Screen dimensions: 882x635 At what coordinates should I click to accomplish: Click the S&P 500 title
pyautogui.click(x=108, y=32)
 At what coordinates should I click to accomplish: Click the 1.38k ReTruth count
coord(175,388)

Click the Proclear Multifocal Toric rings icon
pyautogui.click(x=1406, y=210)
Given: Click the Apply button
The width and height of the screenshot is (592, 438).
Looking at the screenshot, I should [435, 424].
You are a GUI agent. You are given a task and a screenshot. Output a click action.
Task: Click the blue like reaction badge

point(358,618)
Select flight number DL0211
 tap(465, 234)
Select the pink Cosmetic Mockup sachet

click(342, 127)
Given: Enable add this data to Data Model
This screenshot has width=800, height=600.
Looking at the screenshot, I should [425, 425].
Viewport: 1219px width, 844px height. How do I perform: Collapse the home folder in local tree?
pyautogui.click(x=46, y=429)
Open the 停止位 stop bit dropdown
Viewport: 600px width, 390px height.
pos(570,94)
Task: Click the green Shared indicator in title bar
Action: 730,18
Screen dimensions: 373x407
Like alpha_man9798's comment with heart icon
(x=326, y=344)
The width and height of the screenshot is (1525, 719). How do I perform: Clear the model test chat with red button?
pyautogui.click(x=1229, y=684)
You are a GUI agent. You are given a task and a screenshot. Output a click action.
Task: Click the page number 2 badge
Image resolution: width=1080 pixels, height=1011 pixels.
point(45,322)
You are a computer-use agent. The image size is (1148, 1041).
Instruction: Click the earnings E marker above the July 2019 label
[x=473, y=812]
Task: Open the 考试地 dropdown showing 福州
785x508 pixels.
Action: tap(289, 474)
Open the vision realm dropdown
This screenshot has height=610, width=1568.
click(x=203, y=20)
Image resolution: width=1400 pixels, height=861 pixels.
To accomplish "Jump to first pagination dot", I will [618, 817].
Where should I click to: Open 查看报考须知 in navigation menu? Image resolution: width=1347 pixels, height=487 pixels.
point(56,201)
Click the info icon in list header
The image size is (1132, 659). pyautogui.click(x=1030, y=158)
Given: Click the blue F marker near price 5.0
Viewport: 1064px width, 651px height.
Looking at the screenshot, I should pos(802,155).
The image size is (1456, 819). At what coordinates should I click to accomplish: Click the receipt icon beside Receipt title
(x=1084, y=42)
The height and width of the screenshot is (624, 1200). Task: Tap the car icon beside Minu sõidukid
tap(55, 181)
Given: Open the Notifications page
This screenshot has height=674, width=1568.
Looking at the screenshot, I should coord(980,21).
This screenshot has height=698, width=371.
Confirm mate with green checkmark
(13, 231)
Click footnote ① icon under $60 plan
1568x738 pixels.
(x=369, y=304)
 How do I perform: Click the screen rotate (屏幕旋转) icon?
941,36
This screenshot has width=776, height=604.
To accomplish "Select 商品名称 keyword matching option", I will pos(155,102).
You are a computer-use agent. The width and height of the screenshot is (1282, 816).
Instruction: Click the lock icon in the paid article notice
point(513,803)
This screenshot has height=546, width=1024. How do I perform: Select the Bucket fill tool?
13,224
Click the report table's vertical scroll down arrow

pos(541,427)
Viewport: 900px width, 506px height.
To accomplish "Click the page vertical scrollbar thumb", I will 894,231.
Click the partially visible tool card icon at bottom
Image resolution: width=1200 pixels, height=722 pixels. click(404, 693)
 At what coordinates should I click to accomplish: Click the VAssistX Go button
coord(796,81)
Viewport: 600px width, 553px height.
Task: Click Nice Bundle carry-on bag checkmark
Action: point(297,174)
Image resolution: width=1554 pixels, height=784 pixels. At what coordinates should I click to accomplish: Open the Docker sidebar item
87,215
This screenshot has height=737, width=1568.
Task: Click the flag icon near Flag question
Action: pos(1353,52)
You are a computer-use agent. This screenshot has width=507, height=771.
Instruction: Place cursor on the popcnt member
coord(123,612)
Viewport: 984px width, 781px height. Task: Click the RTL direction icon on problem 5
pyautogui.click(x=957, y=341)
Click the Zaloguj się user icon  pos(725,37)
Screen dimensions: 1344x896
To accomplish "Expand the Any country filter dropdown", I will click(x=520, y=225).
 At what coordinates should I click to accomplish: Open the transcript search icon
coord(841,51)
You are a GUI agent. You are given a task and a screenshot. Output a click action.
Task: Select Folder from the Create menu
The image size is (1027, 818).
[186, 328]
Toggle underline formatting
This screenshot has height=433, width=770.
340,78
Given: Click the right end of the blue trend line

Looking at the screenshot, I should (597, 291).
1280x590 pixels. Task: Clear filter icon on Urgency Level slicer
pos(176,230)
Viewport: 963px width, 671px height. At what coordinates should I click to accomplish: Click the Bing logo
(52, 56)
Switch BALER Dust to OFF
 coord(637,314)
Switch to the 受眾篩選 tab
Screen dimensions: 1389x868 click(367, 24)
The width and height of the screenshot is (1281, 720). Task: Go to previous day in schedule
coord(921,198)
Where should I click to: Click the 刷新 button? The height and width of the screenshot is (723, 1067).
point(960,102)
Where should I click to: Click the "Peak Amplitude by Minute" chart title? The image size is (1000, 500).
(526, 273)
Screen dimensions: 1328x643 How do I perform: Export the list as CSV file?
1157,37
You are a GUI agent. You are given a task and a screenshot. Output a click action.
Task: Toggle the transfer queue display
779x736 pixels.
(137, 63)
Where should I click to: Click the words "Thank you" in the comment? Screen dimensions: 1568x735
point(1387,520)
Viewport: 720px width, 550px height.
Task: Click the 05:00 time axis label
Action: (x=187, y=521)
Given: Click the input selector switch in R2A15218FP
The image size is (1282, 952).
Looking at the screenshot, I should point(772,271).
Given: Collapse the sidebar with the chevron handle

## BRIEF:
Say how many lines of these records hold the string "dropdown", giving the number and no other words.

## EXERCISE RESPONSE:
4